Working in the milking parlor everyday can be a bit of a hazard.
Standing at a lower level than the cows allows for all kinds of nasties to be splattered your way.
It's not uncommon for my co-worker to holler, "Incoming!"
That's like a code red for "Get out of the way, a cow is going to relieve herself in your area."
Most of the time the splattering isn't all that grand. A healthy cow will leave a very well-laid-out pile.
Now, the sick cows leave a very chaotic pattern, probably because they have a very chaotic pattern going on in their tummies.
It's not uncommon, as awful as it sounds, for manure to splatter onto a face, for example. It should also be noted that it doesn't take long to earn to face away from the splatter, until you no longer hear it splattering. It's part of the job and you get used to it.
Wednesday morning the cows were a bit on edge. Hubby was at meetings, so we had a replacement milker for him by the name of Tarah.
She must smell better than Hubby, because the cows sure knew something was amiss in the milking parlor. When something is amiss in the parlor, there is a heckuva lot more splattering.
It just so happened that Tarah was up in the holding area bringing cows into the milking parlor when the word "Incoming!" should have been shouted.

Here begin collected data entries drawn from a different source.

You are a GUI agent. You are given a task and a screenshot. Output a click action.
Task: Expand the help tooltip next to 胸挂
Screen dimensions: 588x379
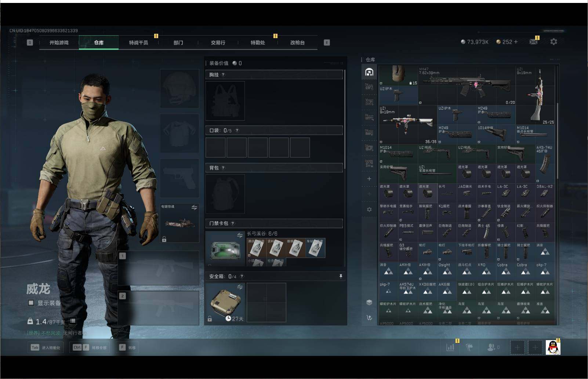click(x=223, y=75)

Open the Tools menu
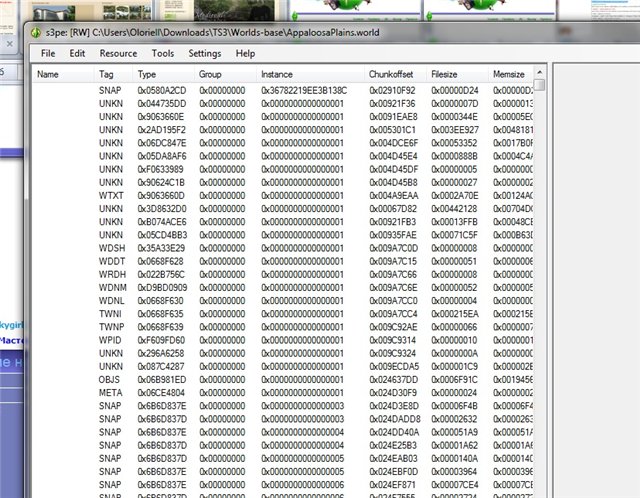pos(162,53)
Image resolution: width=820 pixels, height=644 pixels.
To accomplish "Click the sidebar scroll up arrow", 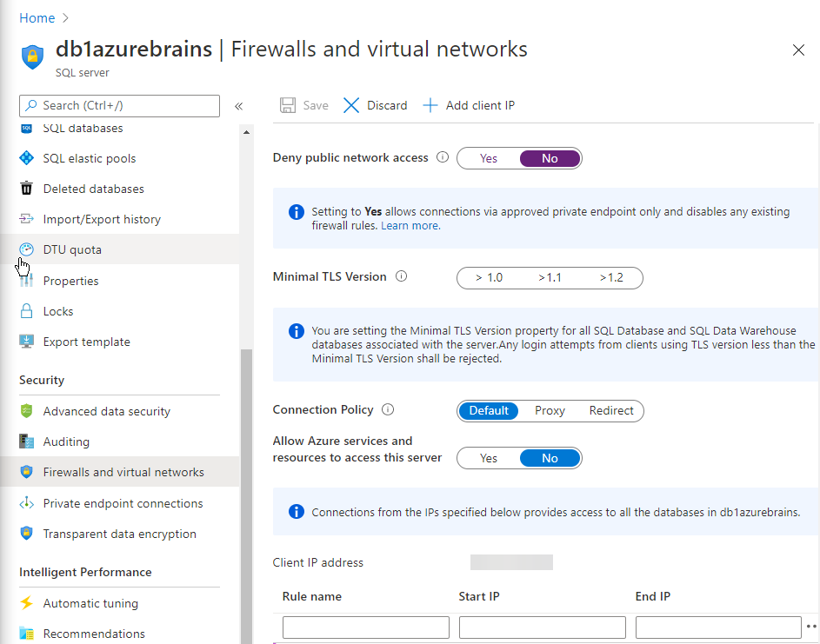I will point(246,132).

It landed in my eye. It was like looking through a dust storm, only ickier.
Now, there was no burning sensation and it didn't feel like anything from within the poo was scratching my eyeball, so I figured no harm done. It just made everything look like - well, you know.
I continued, and finished the milking chores without a hitch.
Because I didn't sleep worth a hoot Tuesday night, the first thing I did after this dangerous milking was shower up and climb back into bed for a quick nap. (Quick turned into an hour and it still wasn't even 11 a.m.)
I woke up feeling even more tired, made a pot of coffee and ventured into the biffy.
I peered into the mirror and was horrified.
My contaminated eye was redder than red can be. It doesn't hurt. Just looks like I was in a Three Stooges act and Larry poked me in the eye.
Thursday morning wasn't any different. It didn't involve my eye, but it was pretty darn close.
As I mentioned earlier, the person doing the milking is actually standing lower than the cows.
Our parlor was constructed with safety in mind. The lower bar behind the cows was put at a certain level to prevent the cows from having the ability to make contact with body part. The design works pretty slick, as long as you keep most of your body parts behind that particular pole. Put anything in front of it and I can't guarantee the cow won't make contact with that body part. Cows have stepped on my hand, kicked my arm and jammed my fingers.
Like I said, the design works great as long as everyone follows the rules.
Sometimes the smaller cows scoot forward and you have to lean in beyond the invisible safety barrier to dip the cow's teats with iodine. Sometimes the cows have sore feet, mostly those nasty hairy heel warts, which have to be treated with this awesome smelling medicine. I don't know what's in the treatment, but it really does smell good.
It's too bad the smell doesn't take away the way it must sting when we spray it directly on the heel wart of the affected foot.
Thursday morning, was such the case. A new heifer, which gave birth overnight, came into the parlor for the first time. She has a nasty wart on her right-rear foot. (By the way, we had two new calves this particular morning and one of them came from the heifer named M, which I wrote about just the other week.)
I grabbed the spray bottle with the medicine and got one small squirt on the wart. The heifer scooted forward and started shaking her foot. Kind of like when I hopped around when I smashed my finger between a cement block
and a loader bucket. (If only cows could swear.)
I leaned in and the heifer shook her food right into my face and hit me directly on the nose and mouth. To be honest, it was gross! Thank goodness she wasn't actually kicking; that would have hurt.
I was a bit freaked. I now have to deal with the fear of having a hairy heel wart growing on my nose and mouth. Zach just laughed when I told him it made a squishing sound when the heifer's foot made contact with my face.
Steve scolded me. I reminded him that "I am a 46-year-old and I know I screwed up. You don't need to reprimand me."
I tried to give him a kiss and he ran the other way.
Of all the nerve!
I may have to consider find a goalie's mask to use as a piece of safety equipment, providing I don't have a growth on my face next week.
If that happens, I may have to steal the Unknown Comic's costume.